- Your goal -
From the travel piece on the Bradenton Area, extract verbatim the part that opens with the words containing "Finally, a decade" and closes with "and downtown boutiques.".

- Document section -
——

December 24, 2013 | 6:19 pm

Posted By Richard Bangs


Oh, the places they stole.

Four times this year I’ve been to the canals of Venice, without ever setting foot in Italy. In Vegas, Macau, Qatar and where I live, Venice, California, there are facsimiles of the famous waterways, only cleaner, shinier, and without the creases of deep history.

Theme parks, made-made-islands, cruise ships, old quarter facades, entire cities fashioned to appear as someplace else. It’s hard, these days, to find a land that has escaped the allure of reincarnation. Many years ago, after making first descents of a number of wild rivers around the world, I was invited by Busch Gardens in Tampa, Florida to join a media event, the launch of their Congo River Rapids Ride. Some P.R. visionary had concocted a trope in which George Plimpton, the famous “participatory journalist,” and I would make “the first descent” of the Congo River in Florida, with hundreds of media reporting. It was such a circus of counterfeit adventure that I felt I needed a shower after being splashed by the chlorinated Congo.

It turned out Mr. Plimpton felt the same way, and as we left the Gardens he turned to give some advice. “If you want to experience the real thing, head over to Bradenton.” The Bradenton Area, on Florida’s Gulf Coast, is the enemy of the artificial. It includes the town of Bradenton, Palmetto right across the Manatee River, Ellenton, the barrier island of Anna Maria, and a portion of Longboat Key, all part of Manatee County. Somehow this area survived the waves of development that washed away most of Old Florida, and seems to still float in a time when people didn’t just live, but flourished, before air conditioning, theme parks, fantasy leagues, Gangnam Style, and Twitter.

Finally, a decade after George Plimpton’s passing, I decide to explore this place that missed the boat to Make-Believe. There are no hotels themed as St. Mark’s Square, Egyptian pyramids or pirate ships, but there is an impressive range of retreats, from century-old BBs to beachside resorts to luxury inns, private residences and downtown boutiques.

I find my way to the pet-friendly Courtyard Marriott, right on the Riverwalk, a throwback to the tow-paths that pulled barges up the Manatee River, delivering goods and gadgets to King Wiggins’ Store. It’s a sinuous two-mile stroll with the rolling river on one side, and a bright assortment of activities on the other, including porch-like swings, volleyball courts, splash fountains, botanical gardens, picnic lawns, and a Team Pain skateboard park, strategically spilled in front of a hospital. At the western edge of the walk, past several manatee statues, beyond a plaque proclaiming Bradenton “The land of your heart’s desire,”

——

- Provided data -
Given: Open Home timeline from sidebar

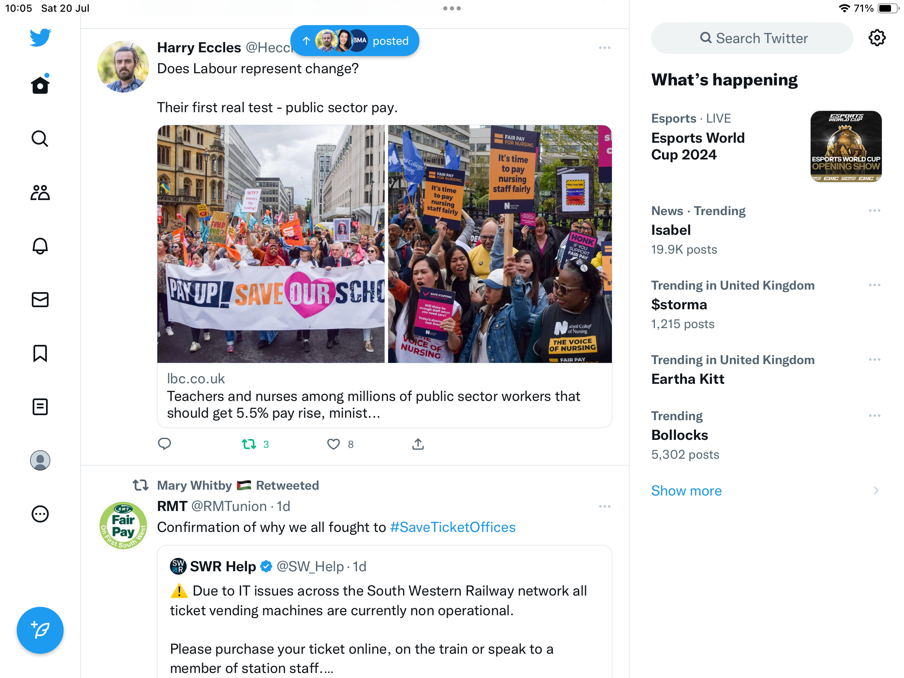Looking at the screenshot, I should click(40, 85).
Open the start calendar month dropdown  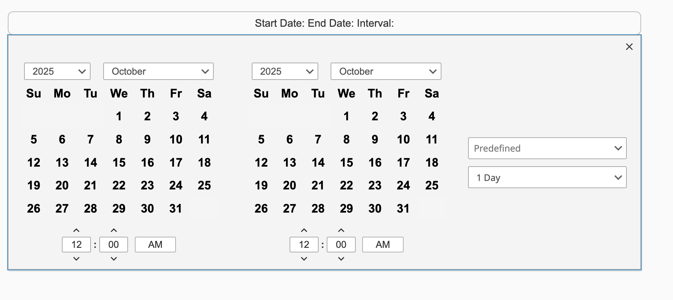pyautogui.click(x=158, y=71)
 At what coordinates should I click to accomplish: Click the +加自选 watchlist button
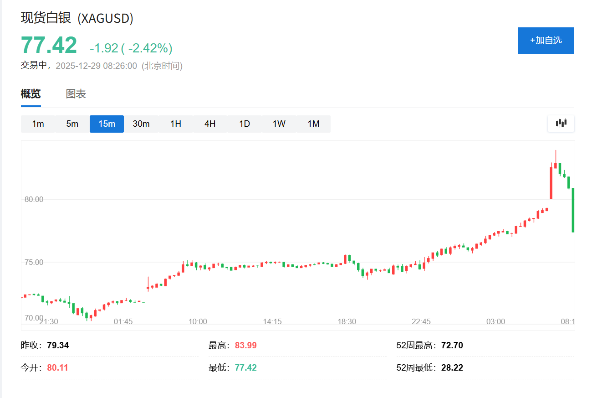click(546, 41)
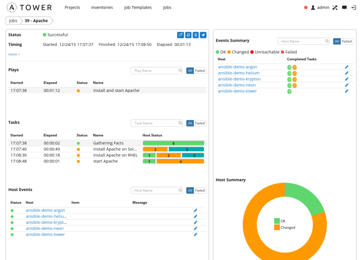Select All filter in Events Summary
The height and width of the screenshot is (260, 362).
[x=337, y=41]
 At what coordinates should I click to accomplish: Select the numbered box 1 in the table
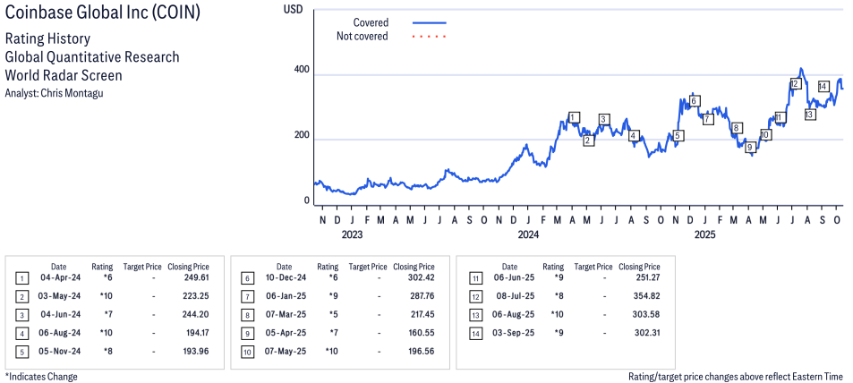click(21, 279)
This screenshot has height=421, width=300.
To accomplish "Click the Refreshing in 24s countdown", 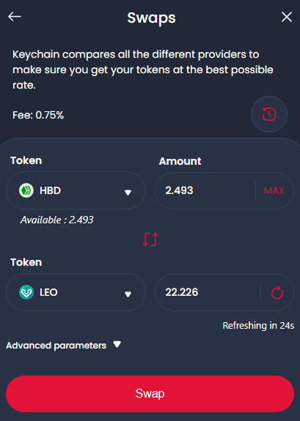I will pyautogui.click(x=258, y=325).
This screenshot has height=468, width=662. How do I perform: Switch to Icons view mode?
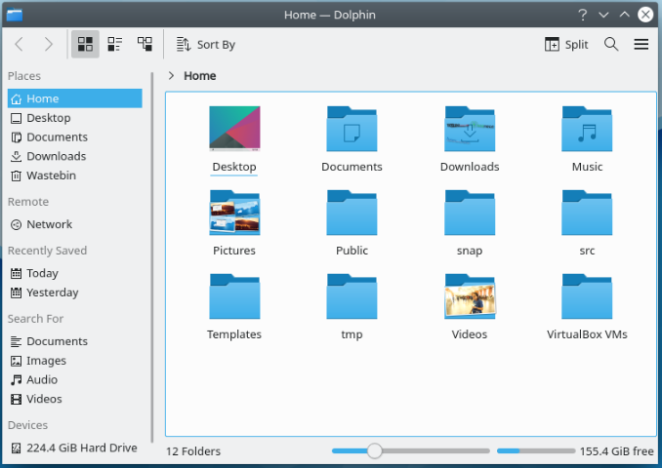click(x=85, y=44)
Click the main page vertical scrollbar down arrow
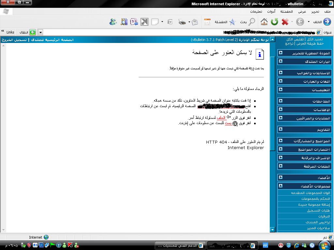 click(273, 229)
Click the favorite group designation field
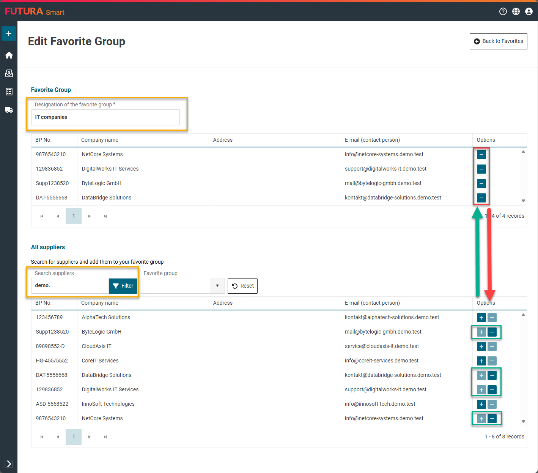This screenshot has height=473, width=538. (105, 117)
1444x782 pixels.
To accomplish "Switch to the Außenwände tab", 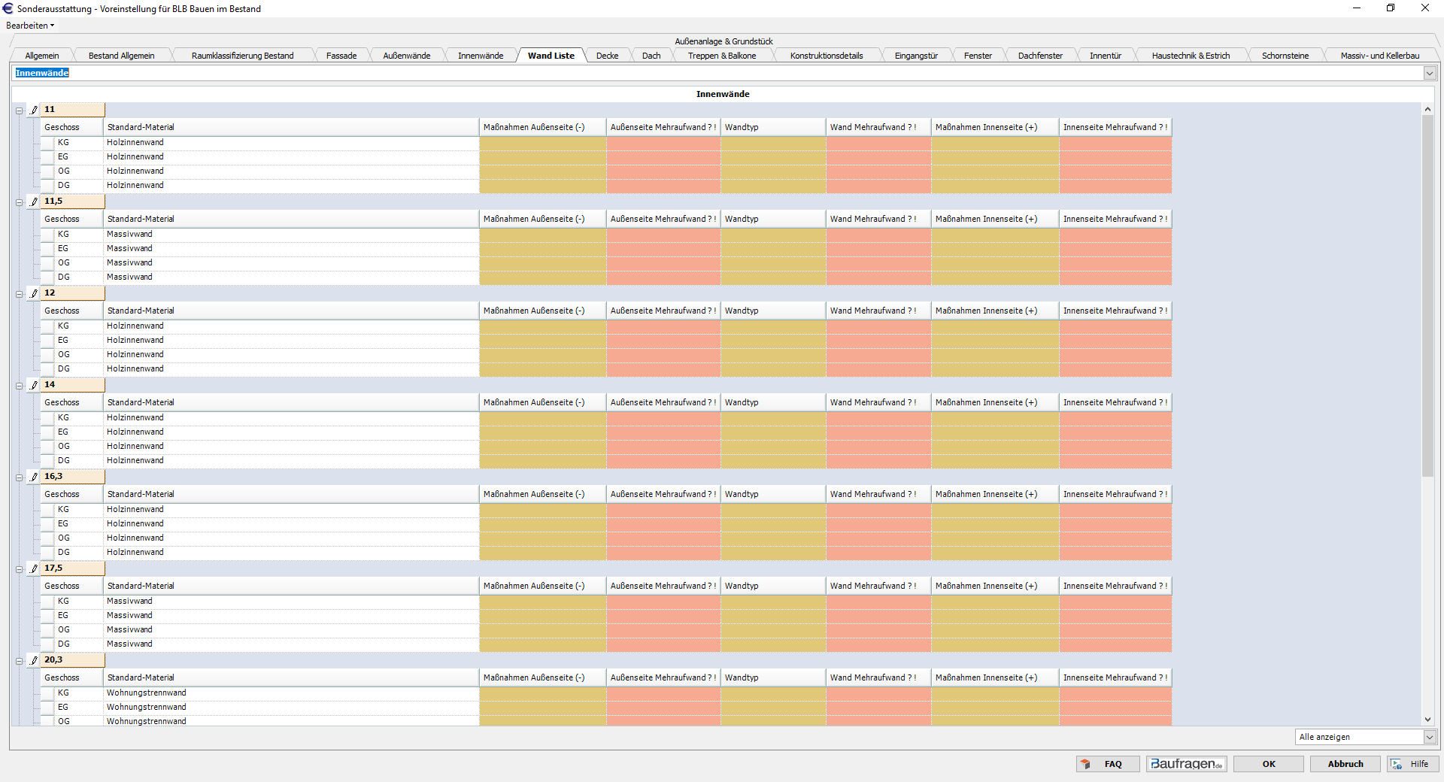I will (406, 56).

——

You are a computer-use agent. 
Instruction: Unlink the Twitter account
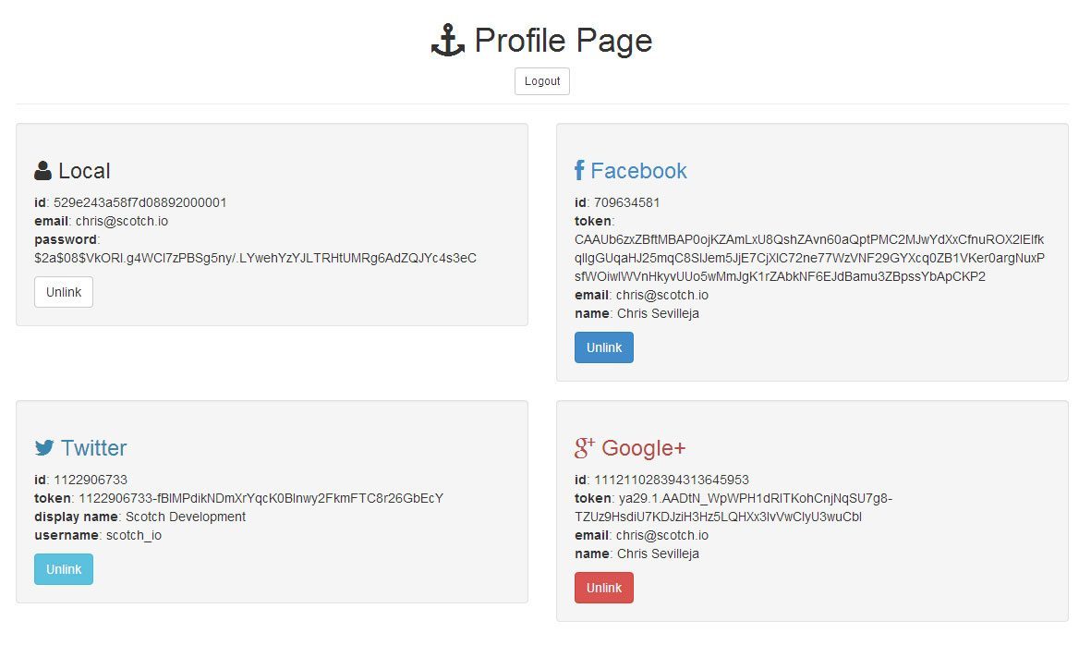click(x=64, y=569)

——

- Response box -
Finally, a decade after George Plimpton’s passing, I decide to explore this place that missed the boat to Make-Believe. There are no hotels themed as St. Mark’s Square, Egyptian pyramids or pirate ships, but there is an impressive range of retreats, from century-old BBs to beachside resorts to luxury inns, private residences and downtown boutiques.